Unfair Contract Terms Directive, Article 2 Unfair Contract Terms Directive, Article 3, 1. Unfair Contract Terms Directive, Article 4, 1. Unfair Contract Terms Directive, Article 4, 2.

1. Regulation 6(2) of the Unfair Terms Regulations 1999 (“the assessment of fairness of a term shall not relate to the definition of the main subject matter of the contract or to the adequacy of price or remuneration”) is to be given a restrictive interpretation.
2. An inquiry into the fairness of a contract term in the terms of Regulation 5(1) is unlikely to be undertaken at all if Regulation 6(2) applies to that term but 6(2) is unlikely to prevent provisions relating to e.g. price escalation or default from scrutiny under 5(1).
This case was an appeal from a County Court judgment which held that a contract term providing for a 3% rate of commission on sale was unfair in the terms of the Unfair Terms in Consumer Contracts Regulations 1999.

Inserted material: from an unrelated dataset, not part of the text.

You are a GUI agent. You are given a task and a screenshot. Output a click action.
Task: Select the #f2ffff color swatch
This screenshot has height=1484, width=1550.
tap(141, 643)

The claimants entered into an agreement with Mr Smith and Ms Hill (vendors) for the sale of a small property. The agreement provided that commission on sale was payable at the rate of 1.5% if paid in full within 10 working days of completion or any agreed alternative payment date. If it was not so paid, then a 3% rate would be applied plus interest on all outstanding sums.

After completion on 25 July 2002, the vendors’ solicitors, Darlingtons, failed to pay claimants the full 1.5% commission due within ten days, despite having been given the authority and funds to do so. There was a small shortfall (£387) which remained unpaid despite a statement from Bairstow solicitors in November 2002 that if it was not paid, the full 3% rate would be applied. The sum remained unpaid and proceedings were commenced by Bairstow.

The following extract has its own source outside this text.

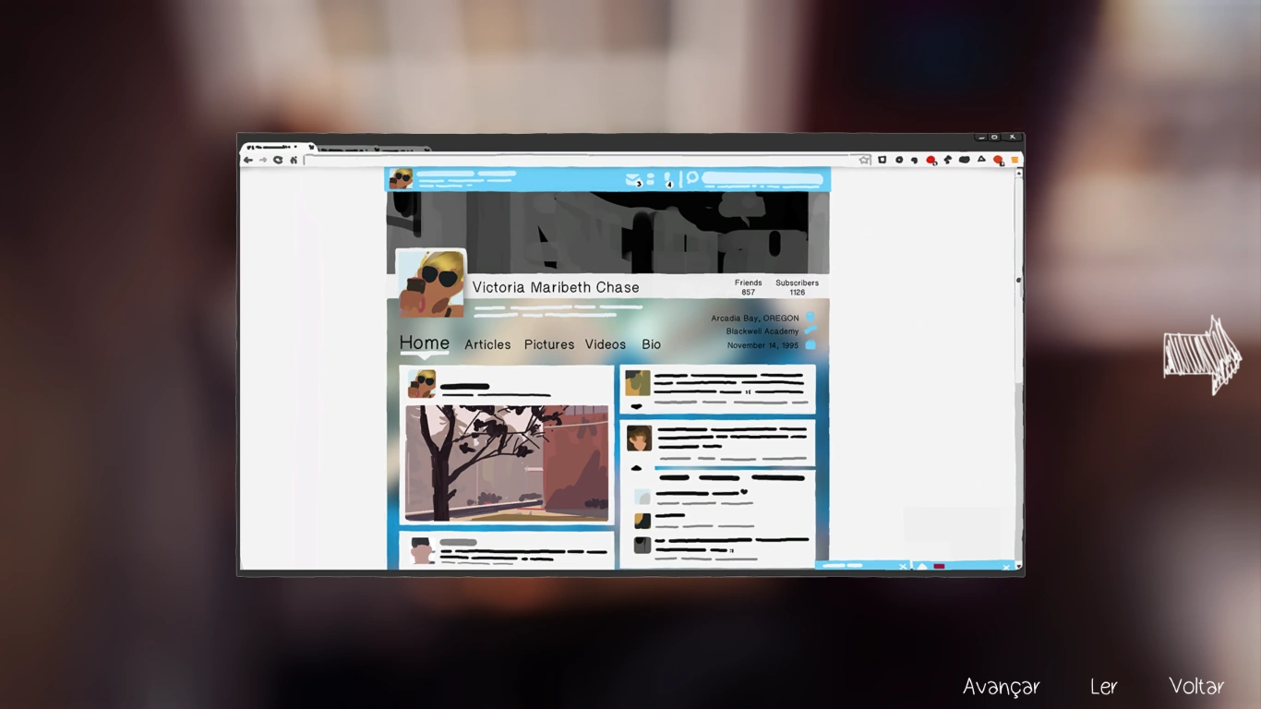This screenshot has height=709, width=1261.
Task: Click the large sketched right arrow
Action: coord(1202,355)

At County Court, HHJ Richardson held that the provision of the agreement requiring a 3% commission was unfair and was therefore not binding on the defendant pursuant to the Unfair Terms in Consumer Contracts Regulations 1999. This was upheld in the present appeal.
Regulation 5(1) of the 1999 Unfair Terms in Consumer Contracts Regulations provides that a contractual term will be unfair if it causes a “significant imbalance in the parties’ rights and obligations” to the detriment of the consumer. Certain terms are excluded from the ambit of the unfair terms assessment. Regulation 6(2) (regulation 3(2)(b) in the 1994 Regulations) provides that in so far as a contractual term is in plain, intelligible language, the assessment of fairness of a term shall not relate to the adequacy of the price or remuneration of the goods or services supplied.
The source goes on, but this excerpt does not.